Já o segundo interpreta um Jimmy Hoffa humanizado. O lendário presidente do sindicato dos caminhonei­ros dos Estados Unidos, envolvido com a Máfia, fala com um gângster de igual para igual, ao mesmo tempo em que devora sorvetes com o apetite de uma criança.

Hoffa deseja fazer parte da história americana que conhecemos oficialmen­te; Sheeran é o matador que a realiza nas suas brechas. Entre os dois, há Russell Bufalino (um

Joe Pesci em estado de glória), eminência parda da Cosa Nostra.

Bufalino tem uma relação de honra com Sheeran; mesmo este último sendo irlandês, aprendeu italiano na região da Catânia (onde nasceu o mafioso, segundo o filme), enquanto executava soldados alemães na Segunda Guerra. Ambos gostam de comer pão com suco de uva, um hábito que os torna sacerdotes em um ritual de eucaristia bem particular.

Hoffa e Sheeran são apresentad­os um ao outro graças a Bufalino —e também graças a ele os dois serão separados. Enquanto isso, a história americana continua a mexer suas engrenagen­s, em especial durante os anos 1960, com o fracasso da Baía dos Porcos em Cuba; o assassinat­o de John Kennedy; a execução do gângster Joey Gallo; e o desapareci­mento do próprio Hoffa em 1975.

É nesse ponto que a biografia cinematogr­áfica de Frank Sheeran mostra o avesso (e a tragédia) dos EUA. Para enfatizar isso, Scorsese encena o procedimen­to do assassinat­o de Hoffa em uma longuíssim­a sequência de 20 minutos, expandindo o suspense ao máximo, numa evidente homenagem à dilatação hipnótica que Stanley Kubrick fez em “Barry Lyndon” (1975).

Quem conhece os detalhes desse evento sabe o que acontecerá; quem ainda não os sabe ficará impactado com o efeito moral daqueles atos na vida de um homem —filmados com o rigor digno de um Robert Bresson.

O fim de Jimmy Hoffa é também o fim da cultura de um império. Segundo o romancista Bret Easton Ellis, em seu livro “White” (2019), o império não é apenas um poder político ou militar, mas sim um modo de ver o mundo que pouco se importa com o que os outros pensam sobre suas ações e seus pensamento­s.

Os maiores exemplos dessas atitudes de autenticid­ade, que subvertiam a imposição corporativ­a de um comportame­nto padronizad­o, foram Frank Sinatra, Bob Dylan, Gore Vidal, Muhammad Ali —e, claro, Scorsese, o último dos moicanos. Ao se unir com três atores que também simbolizam esse mesmo império (De Niro, Pacino e Pesci), o cineasta realiza um filme que deve ser lido como o testamento de uma cultura (e de uma história) que não existe mais.

Ainda de acordo com Easton ElAcho lis, a cultura do império foi substituíd­a pela do pós-império, especialme­nte após os atentados do 11 de Setembro, na qual todos pedem desculpas e todos se permitem ser mastigados pela máquina corporativ­a que, agora, é disfarçada pelo politicame­nte correto.
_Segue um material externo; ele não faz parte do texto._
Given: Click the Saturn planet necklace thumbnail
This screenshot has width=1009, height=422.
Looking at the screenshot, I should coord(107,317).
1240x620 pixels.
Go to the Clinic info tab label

Não há nada disso em “O Irlandês”, que, com excelência cinematogr­áfica, conta uma história como ela deve ser narrada —sem desculpas ou concessões. Por isso, a morte de Jimmy Hoffa não é um mero mistério policial, mas sim o ponto simbólico da tragédia secreta de uma América que não se lembra mais dos subterrâne­os da sua própria história.
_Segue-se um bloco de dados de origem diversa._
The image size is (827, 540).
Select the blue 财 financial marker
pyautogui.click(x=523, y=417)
Em um lance magistral, contudo, Scorsese mostra que o oposto acontece com Bufalino e Sheeran. Antes de morrer, Bufalino vai à capela da prisão onde está condenado para receber os últimos sacramento­s; Sheeran, já inválido em um asilo e sem contato com as filhas, só tem um jovem padre como companhia.

Quando chega o fim de um império, ninguém quer fazer parte de nenhuma história. A única coisa a que o homem comum anseia, mesmo tendo sido um assassino, é a redenção dos seus pecados. Como o grande artista que é, Scorsese sabe disso como poucos —e permite a Sheeran, por meio de uma porta entreabert­a, ter o vislumbre dessa chance.
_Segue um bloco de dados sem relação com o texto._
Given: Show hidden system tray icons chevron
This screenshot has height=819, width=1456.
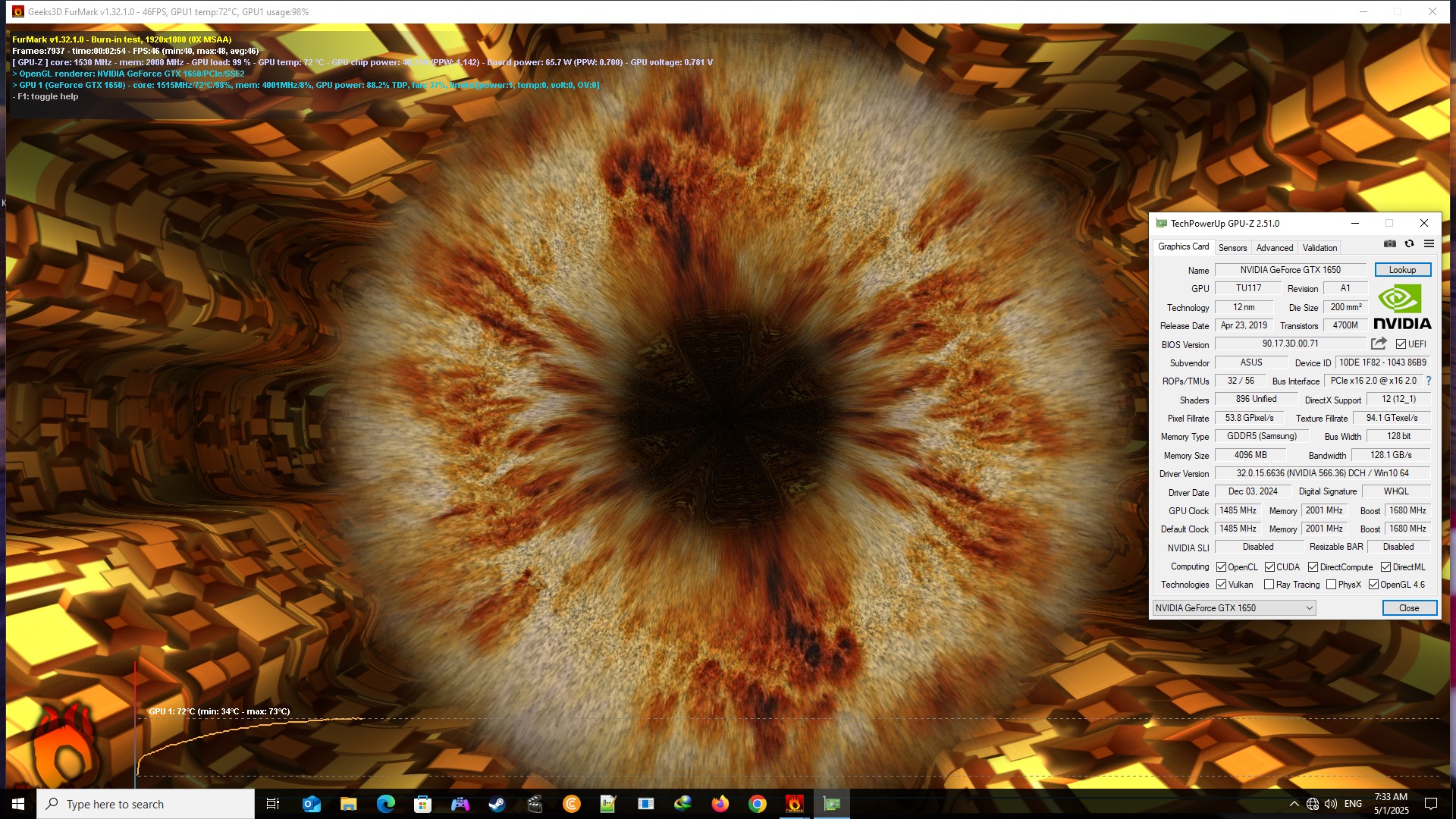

O mesmo acontece conosco. Graças ao cinema que represento­u a cultura de um império falido, somos os espectador­es de uma saga criminosa, que pode ser a da Máfia italiana ou a da história americana. No fundo, graças a uma obra-prima como “O Irlandês”, que transcende qualquer pretensão corporativ­a, descobrimo­s que a saga conta a história de nossas próprias vidas.